» Assignment
Find the line holding "The height and width of the screenshot is (840, 1422)." in the entries below. Give it again exactly, along with every line after it up to and including the line holding "Given: Close the profile panel with red X".

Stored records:

○ ○ ○ ○ ○ ○ ○

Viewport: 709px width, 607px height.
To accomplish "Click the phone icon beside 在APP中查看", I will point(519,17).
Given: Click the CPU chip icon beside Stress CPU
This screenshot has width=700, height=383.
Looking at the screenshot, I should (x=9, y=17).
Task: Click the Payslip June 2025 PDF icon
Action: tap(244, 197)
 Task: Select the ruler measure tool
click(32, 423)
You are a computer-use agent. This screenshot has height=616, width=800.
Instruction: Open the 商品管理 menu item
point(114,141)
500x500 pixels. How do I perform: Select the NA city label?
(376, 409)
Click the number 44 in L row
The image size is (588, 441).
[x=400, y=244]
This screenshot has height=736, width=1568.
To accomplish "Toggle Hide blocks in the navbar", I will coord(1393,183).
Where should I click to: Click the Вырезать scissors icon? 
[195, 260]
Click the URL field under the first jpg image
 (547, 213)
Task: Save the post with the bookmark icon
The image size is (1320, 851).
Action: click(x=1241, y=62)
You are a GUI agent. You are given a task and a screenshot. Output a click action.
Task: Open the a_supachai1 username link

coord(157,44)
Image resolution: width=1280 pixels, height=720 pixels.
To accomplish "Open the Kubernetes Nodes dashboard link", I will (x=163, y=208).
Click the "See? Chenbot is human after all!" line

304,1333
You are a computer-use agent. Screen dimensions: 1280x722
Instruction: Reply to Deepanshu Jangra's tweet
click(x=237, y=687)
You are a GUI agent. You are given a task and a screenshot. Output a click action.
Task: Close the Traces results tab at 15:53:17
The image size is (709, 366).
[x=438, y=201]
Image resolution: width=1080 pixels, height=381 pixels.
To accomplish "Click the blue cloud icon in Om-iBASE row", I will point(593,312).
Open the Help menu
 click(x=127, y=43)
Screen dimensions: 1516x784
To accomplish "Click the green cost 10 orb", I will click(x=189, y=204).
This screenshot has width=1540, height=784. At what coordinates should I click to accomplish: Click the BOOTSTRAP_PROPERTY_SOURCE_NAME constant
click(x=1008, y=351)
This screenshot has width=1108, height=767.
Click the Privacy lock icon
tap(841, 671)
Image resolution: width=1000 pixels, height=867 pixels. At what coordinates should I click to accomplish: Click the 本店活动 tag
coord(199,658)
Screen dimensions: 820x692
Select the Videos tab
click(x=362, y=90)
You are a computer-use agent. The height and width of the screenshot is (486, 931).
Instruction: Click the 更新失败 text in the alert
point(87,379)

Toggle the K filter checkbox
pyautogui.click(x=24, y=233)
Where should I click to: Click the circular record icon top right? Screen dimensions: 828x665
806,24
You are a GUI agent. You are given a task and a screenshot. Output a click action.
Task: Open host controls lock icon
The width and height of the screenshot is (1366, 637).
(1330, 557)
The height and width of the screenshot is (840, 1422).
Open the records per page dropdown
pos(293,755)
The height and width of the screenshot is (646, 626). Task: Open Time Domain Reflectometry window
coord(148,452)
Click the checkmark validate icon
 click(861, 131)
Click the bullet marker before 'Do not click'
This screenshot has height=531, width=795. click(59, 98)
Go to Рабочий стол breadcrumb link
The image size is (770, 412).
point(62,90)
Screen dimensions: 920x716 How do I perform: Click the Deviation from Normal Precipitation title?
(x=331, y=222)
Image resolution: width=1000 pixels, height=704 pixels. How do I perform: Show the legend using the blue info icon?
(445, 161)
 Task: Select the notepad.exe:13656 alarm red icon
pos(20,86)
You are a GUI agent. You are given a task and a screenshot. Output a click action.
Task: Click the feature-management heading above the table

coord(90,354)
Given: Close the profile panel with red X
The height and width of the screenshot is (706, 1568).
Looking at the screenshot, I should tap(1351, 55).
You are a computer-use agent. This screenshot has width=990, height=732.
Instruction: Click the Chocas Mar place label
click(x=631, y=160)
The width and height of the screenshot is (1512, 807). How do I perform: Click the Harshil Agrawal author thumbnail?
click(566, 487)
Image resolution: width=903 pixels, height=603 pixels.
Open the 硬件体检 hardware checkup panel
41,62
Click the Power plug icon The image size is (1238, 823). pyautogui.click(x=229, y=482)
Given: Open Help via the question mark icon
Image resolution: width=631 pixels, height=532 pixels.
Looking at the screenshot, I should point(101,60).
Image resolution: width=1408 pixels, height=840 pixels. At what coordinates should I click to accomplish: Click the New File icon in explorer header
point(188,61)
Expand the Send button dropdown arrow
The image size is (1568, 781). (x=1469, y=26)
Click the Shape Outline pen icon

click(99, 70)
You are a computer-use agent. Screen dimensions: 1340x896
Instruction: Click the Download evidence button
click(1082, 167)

○ ○ ○ ○ ○ ○ ○

» Exercise response
The height and width of the screenshot is (840, 1422).
Open the records per page dropdown
pos(293,755)
The height and width of the screenshot is (646, 626). Task: Open Time Domain Reflectometry window
coord(148,452)
Click the checkmark validate icon
 click(861, 131)
Click the bullet marker before 'Do not click'
This screenshot has height=531, width=795. click(59, 98)
Go to Рабочий стол breadcrumb link
The image size is (770, 412).
point(62,90)
Screen dimensions: 920x716 How do I perform: Click the Deviation from Normal Precipitation title?
(x=331, y=222)
Image resolution: width=1000 pixels, height=704 pixels. How do I perform: Show the legend using the blue info icon?
(445, 161)
 Task: Select the notepad.exe:13656 alarm red icon
pos(20,86)
You are a GUI agent. You are given a task and a screenshot. Output a click action.
Task: Click the feature-management heading above the table

coord(90,354)
Given: Close the profile panel with red X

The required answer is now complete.